How to Ship an MVP in a Weekend With AI + ShipStack
You have 48 hours and an idea. Here's the exact playbook for turning it into a working, deployed MVP using AI coding assistants and a unified backend API.
The weekend MVP playbook
The best MVPs are embarrassingly simple. They validate one hypothesis with the minimum viable feature set. You don't need a microservices architecture, a CI/CD pipeline, or a design system. You need auth, a database, and a UI that proves your idea works.
This guide walks through building a real MVP in a weekend — from idea to deployed product — using AI coding tools for the frontend and ShipStack for the backend. No backend code to write. No server to deploy. No DevOps to configure.
Friday evening: Setup (2 hours)
Hour 1: Architecture decisions
Pick your stack: - Frontend: Next.js (best AI code generation support) - Backend: ShipStack (zero backend code needed) - Provider: Supabase free tier (PostgreSQL, generous limits) - Hosting: Vercel free tier (automatic Next.js deploys) - AI tool: Cursor or Windsurf
Sign up for ShipStack (free Hobby plan), create a Supabase project, and connect them through ShipStack's dashboard.
Hour 2: Project scaffolding
Create your Next.js project: npx create-next-app@latest my-mvp.
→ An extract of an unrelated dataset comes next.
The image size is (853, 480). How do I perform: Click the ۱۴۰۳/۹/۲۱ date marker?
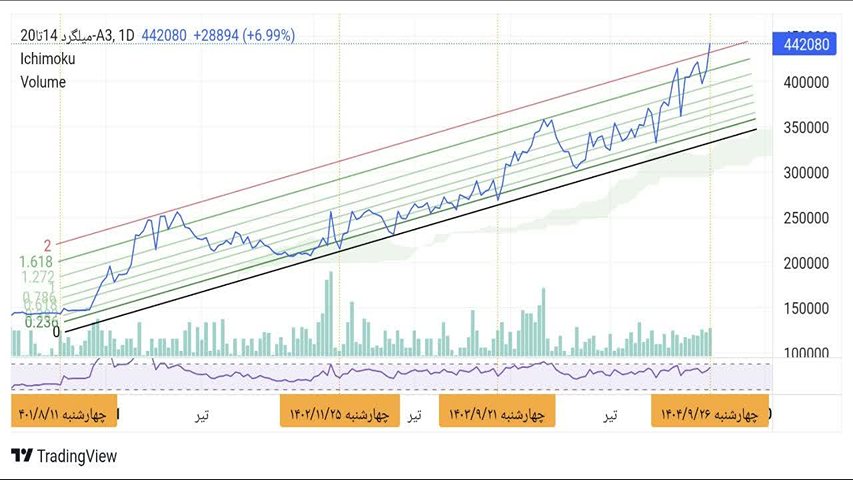pyautogui.click(x=497, y=413)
Install @shipstack/js. Drop in the .cursorrules file from ShipStack. Create your Supabase tables (users data, core product data, any lookup tables).
At this point you have: a running frontend, a connected backend, and an AI assistant that knows your API. Everything from here is feature work.
Saturday: Core features (10 hours)
Morning (4 hours): Auth + data model
Tell Cursor: 'Build a signup/login flow using ShipStack auth. After login, redirect to /dashboard.'
The AI generates the auth pages, form validation, token storage, and protected route wrapper. Review, test, merge.
Then: 'Create a dashboard that lists [your core entity] from ShipStack DB with create, edit, and delete.'
The AI generates CRUD components with ShipStack API calls. You have a working authenticated app with data persistence.
Afternoon (4 hours): Core value proposition
This is the part that's unique to your idea. Tell the AI what your product does differently. If it's a project management tool: 'Add a Kanban board view with drag-and-drop that updates status in the database.' If it's a marketplace: 'Add listing creation with image upload to ShipStack storage.' If it's an AI tool: 'Add a chat interface that sends messages to OpenAI and stores conversation history in the database.'
Evening (2 hours): Polish
Add a landing page explaining what the product does. Add error handling and loading states. Fix any UI issues the AI got wrong. Push to Vercel for initial deploy.
Sunday: Launch prep (6 hours)
Morning (3 hours): Testing and fixes
Use the app as a real user would. Sign up, create data, edit it, delete it, log out, log back in. Fix every bug you find. Test on mobile.
Check ShipStack's usage dashboard to verify API calls are working correctly. Test edge cases: what happens with empty states, long text, special characters?
Afternoon (3 hours): Launch
Write a launch post for Twitter/X, Reddit (r/SideProject, r/startups), Hacker News (Show HN), or Product Hunt. Include a clear one-line description, a screenshot or short video, and a link to the live product.
Set up a simple analytics tool (Plausible, Umami) so you can track signups and usage.
You're live. In 48 hours you went from idea to deployed product with user auth, persistent data, and a real URL. Start collecting feedback.
Architecture that scales past the weekend
The beauty of this approach is that nothing needs to change when your MVP gets traction. ShipStack's Hobby tier gives you 5,000 API calls/month — enough for early validation. When you outgrow it, upgrade to Launch ($19/mo) for 100K calls.
Your Supabase database is PostgreSQL — the same database that powers companies with millions of users. Your Next.js frontend deploys on Vercel's edge network. Your API calls go through ShipStack, which handles rate limiting and usage tracking.
If your MVP succeeds and you need to scale, you don't rewrite — you upgrade. If you need to switch from Supabase to Firebase for a specific feature, you change a provider configuration, not your code.
The MVP architecture is the production architecture. That's the point.
Common mistakes to avoid
Don't over-engineer. Your MVP needs 3-5 screens, not 30. If you're building more than one weekend's worth, you're not building an MVP.
Don't write custom backend code. Every hour spent on server-side logic is an hour not spent on your product's unique value. Let ShipStack handle auth, CRUD, and storage.
Don't skip auth. An MVP without user accounts can't collect feedback, track usage, or build a waitlist. ShipStack gives you auth in one API call.
Don't ignore mobile. Use Tailwind CSS and test on your phone. Many early adopters will discover your product on mobile.
Don't wait for perfect. Launch with bugs you know about. Fix them based on user feedback. The goal is learning, not perfection.
Don't forget analytics. If you can't measure signups and feature usage, you can't validate your hypothesis. Add basic tracking before launch.